**THE PROBLEM:**
In the nuclear power comments, about how much does Diablo Canyon cost to run per kWh?

It doesn't ultimately matter to the progress of nuclear, as unhindered by innumerate green lunatics in collusion with the fossil fuel industry and legislation and regulation purpose designed to hamstring nuclear China and South Korea can turn out plants for a third to a half the inflated costs in the west.
All across the world they will be built in great numbers, and the end effect of the eco loons will be simply to economically cripple their own countries, as well of course as to ensure that vast amounts of fossil fuel is emitted as the notion that renewables can do the job without is a lie.
Posted by: Davemart | 05 August 2014 at 12:23 PM
Existing nuclear power plants, with sunk costs, can be *very* inexpensive to run on a $/kWhr basis. I believe Diablo Canyon costs about $0.02/kWhr to run, including fuel and all operational costs.
Capital costs, even for today's over-engineered PWRs, could be much less with increased standardization and a little relief from the legal and regulatory headwinds. Future molten salt reactors, with their inherent passive safety features, have the potential to be much cheaper yet.
Spent fuel storage is a political issue--the quantity of it is actually quite trivial, and there are multiple workable solutions available for those who actually want to solve the problem.
Nuclear safety is on a par with hydro power, even accounting for Chernobyl and Fukushima. Anti-nuclear hysteria is a problem, however.

**DATA LISTING:**
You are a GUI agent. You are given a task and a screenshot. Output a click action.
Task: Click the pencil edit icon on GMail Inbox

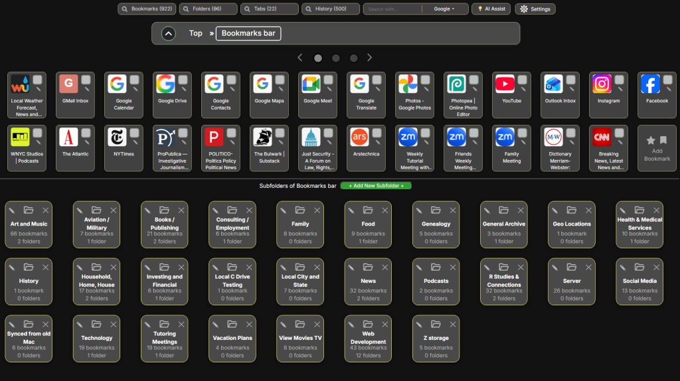(86, 89)
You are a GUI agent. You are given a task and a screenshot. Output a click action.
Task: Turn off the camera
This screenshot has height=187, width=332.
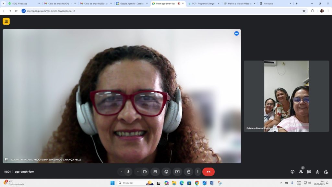145,172

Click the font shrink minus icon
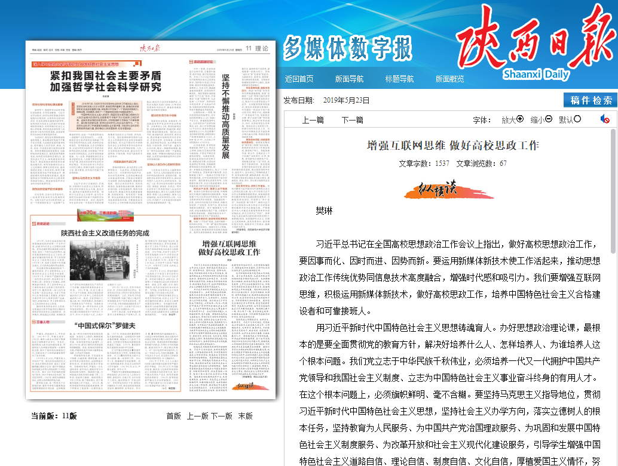(x=549, y=119)
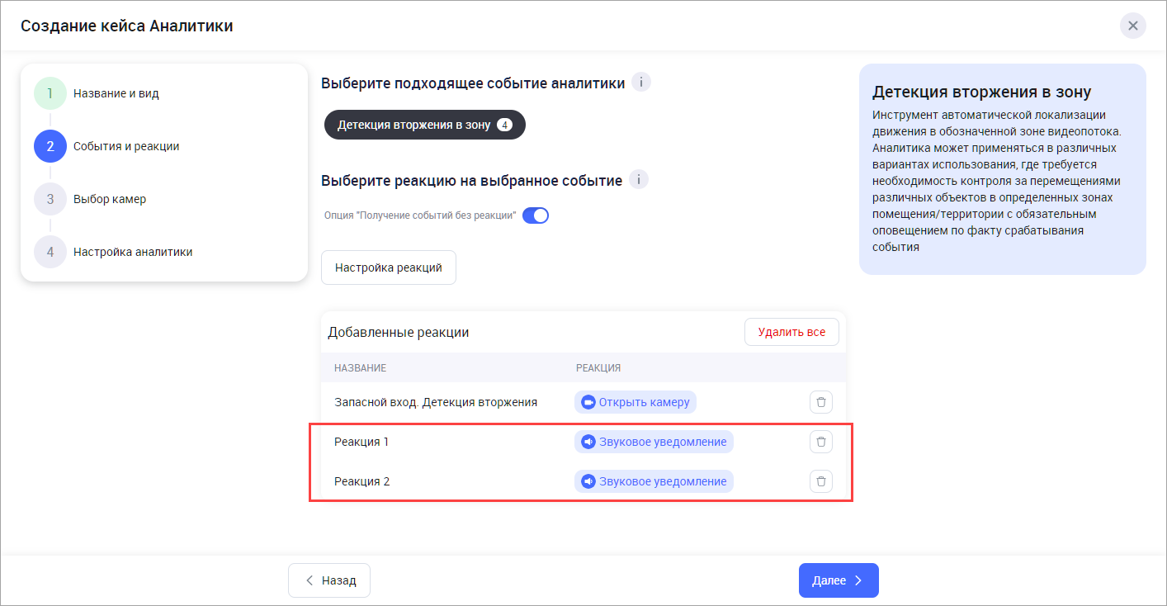Open step 4 Настройка аналитики

pos(132,252)
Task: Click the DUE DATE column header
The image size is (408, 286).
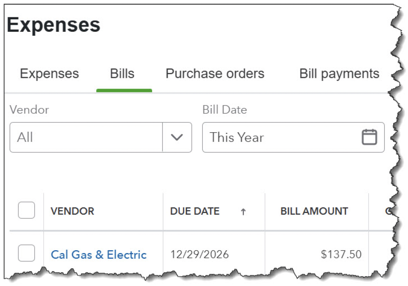Action: [195, 211]
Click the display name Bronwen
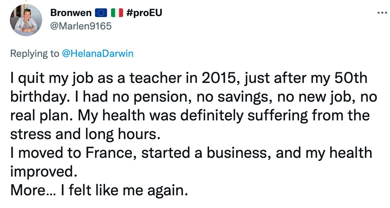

**TASK OUTPUT:**
About $0.02/kWhr, including fuel and all operational costs.